[Records for the task Boundary: Start]

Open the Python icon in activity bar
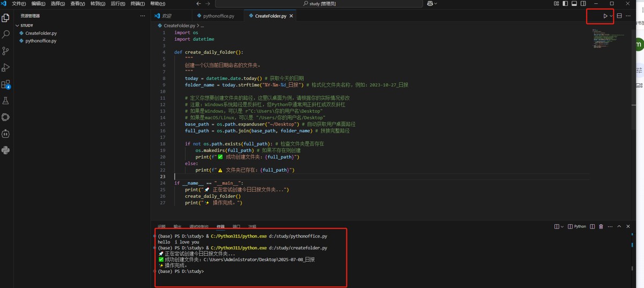The width and height of the screenshot is (644, 288). pos(6,150)
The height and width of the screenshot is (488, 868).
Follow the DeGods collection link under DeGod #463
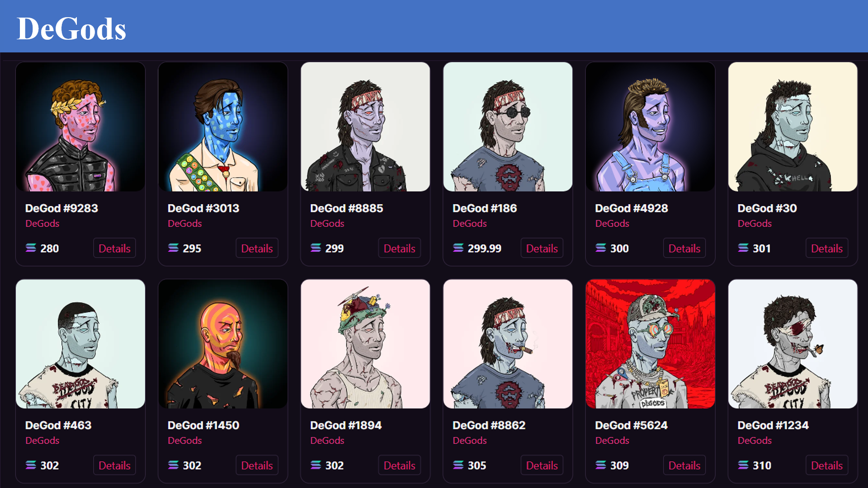(42, 441)
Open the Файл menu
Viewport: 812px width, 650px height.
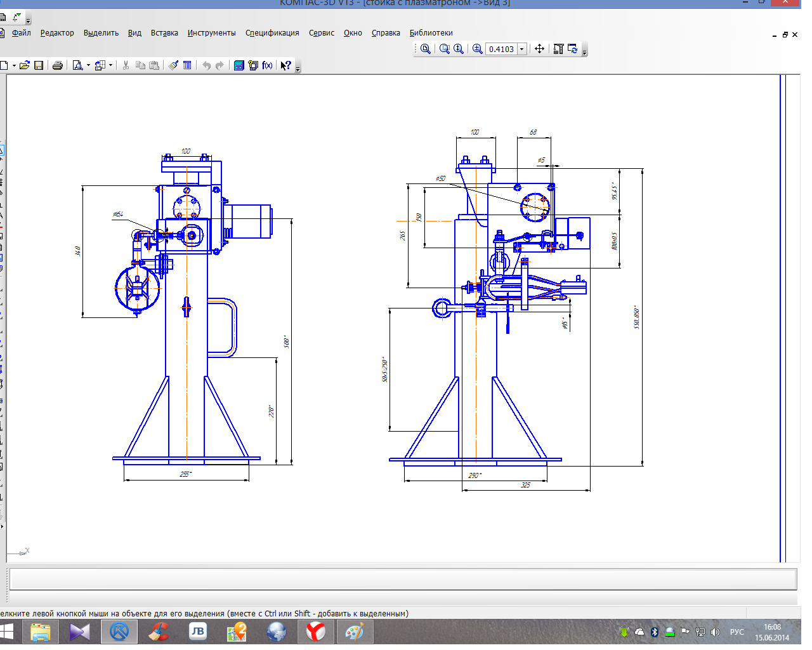(21, 33)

[Records for the task Boundary: End]

Write out the data in full and exactly as given, though without the images.

Open the Python icon in activity bar
The width and height of the screenshot is (644, 288). pos(6,150)
The height and width of the screenshot is (488, 868).
Follow the DeGods collection link under DeGod #463
(42, 441)
Open the Файл menu
Viewport: 812px width, 650px height.
(21, 33)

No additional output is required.